Couched in vague terms, the law acquires coherence when seen against the president’s professed intention to establish revolutionary hegemony over Venezuelan society. In a 2007 campaign on a referendum on constitutional change, Mr Chávez lectured a bemused public on the writings of Antonio Gramsci, an Italian communist who died in 1937. In essence, Gramsci said that to eliminate the bourgeois state one must seize the institutions that reproduce the dominant class’s thought-patterns.
The three most important of these institutions, the president noted, were the church, the education system and the mass media. Among the iniquitous doctrines with which they poisoned the minds of the masses, he argued, were representative democracy, the division of state powers and alternating government.

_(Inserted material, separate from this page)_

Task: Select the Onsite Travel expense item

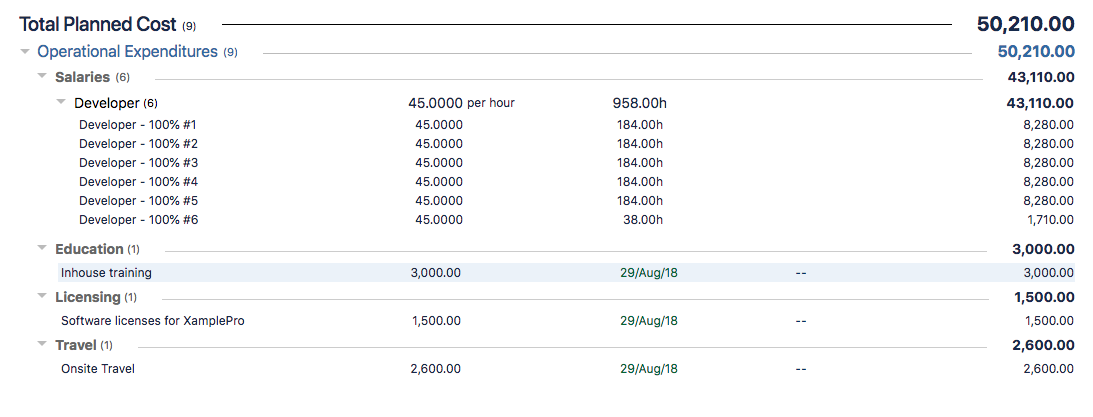Action: [x=97, y=369]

The new education law also lets the government suspend media outlets that affect the public’s “mental health” or cause “terror” among children. It threatens to end subsidies for church-run schools that educate the poor. And it seeks to weaken or abolish students’ and teachers’ unions and to “democratise” university authorities.
How much of Gramsci the president has actually read is unclear. What is apparent is that the law was not framed in parliament but by a team of ideologues in the presidential palace. Legislators suspect Cuban specialists had a hand in it, along with radicals from the Spanish left in Mr Chávez’s close circle.
Whether or not it can be implemented as intended will become clear as schools and universities reopen in September. Some opposition politicians and educationalists want to gather signatures for a referendum to repeal the law, as is allowed under the constitution. Student groups, the church, the media, parents and teachers could together form a powerful coalition.
University rectors say the hasty way the law was passed violated both parliamentary norms and the constitution. They were tear-gassed when they approached parliament as it was being debated, to try to deliver a document criticising its content. But a campaign of peaceful resistance is gathering strength.
Since winning a referendum in February abolishing term limits (thus allowing him to seek re-election again in 2012), Mr Chávez has stepped up the pace of his revolution. He has taken powers and funds from mayors and governors, clamped down on independent trade unions and broadcasters, and passed a law which will allow the government-controlled electoral authority to gerrymander constituency boundaries. A wilting economy and a lack of money to spend on his ambitious welfare programmes have begun to sap Mr Chávez’s popularity, forcing him to keep casting around for fresh scapegoats.
In his weekly broadcast on August 16th he promised a stimulus package but gave no indication of how he would pay for it. With public dissent growing, his response has been to stifle sources of independent thinking, be they private television channels, trade unions, the church or the schools and universities. However, once he has achieved complete dominance over them all, there will be no one left to blame for the country’s ills but himself.